ZIF 67 derived Co-Sn composites with N-doped nano-porous carbon as anode material for Li-ion Batteries /

Abstract

Lithium-ion batteries have acquired much consideration for a long time as an effective and commercial energy storage device. The emerging industry of electric vehicles (EVs) and hybrid electric vehicles (HEVs) demand efficient, stable and high energy densities batteries. Tin (Sn) is the promising element and has attracted great attention due to high theoretical specific capacity (994 mAh g-1) and low cost. The tin (Sn) has some draw backs of volume changing issue during the lithiation and de-lithiation process as anode side material for lithium-ion batteries. To overcome the structure instabilities and increase the overall rate capability of tin based anode material the three composites of CoSn alloy embed in the highly porous nano carbon structure with different amount of carbon and nitrogen were synthesized using 2-methylimidazole as a precursor that led to the formation of SnO2@ZIF-67 framework.
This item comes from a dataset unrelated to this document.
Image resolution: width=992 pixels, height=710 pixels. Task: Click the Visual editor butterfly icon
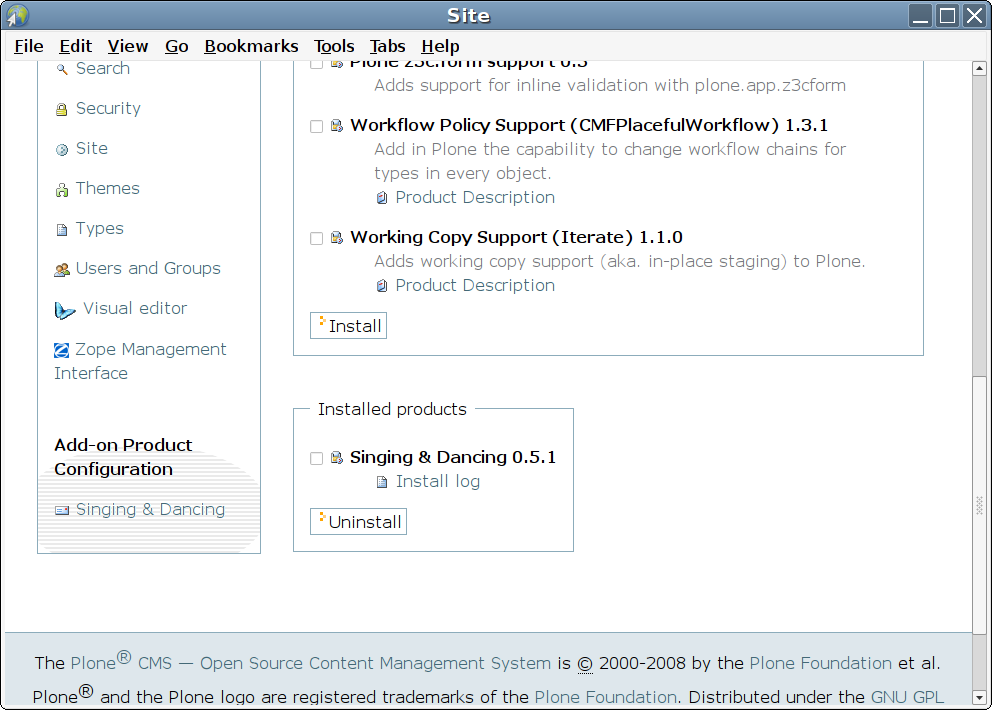pyautogui.click(x=65, y=310)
Then after carbonization the different composition of CoSn-NC were obtained. The in grown framework of bonding consist of Sn-C and Co-Sn alloy network. The XRD, SEM, FTIR and BET Characterization technique were used to analyze the stable morphology and good structure stability. The electro chemical study of the CoSn-NC composites consists of three molar ratios of 2-methylimidazole were evaluated by the galvanometric charge and discharge cycle and by cyclic voltammetry (CV). The sample CoSn-NC-3 shows the highest reversible capacity of 600 mAh g-1 after 50 cycles at discharge rate of 0.10 A g-1 with 98% coulombic efficiency as compared to the other two sample. The high reversible capacity is to the high amount of N-doped organic linker that led to the higher carbon and nitrogen content that increase the surface area and porosity of the sample. The stable porous carbon structure provide cushion for the volume change of the cobalt tin alloy that increase the stability after high number of cycles.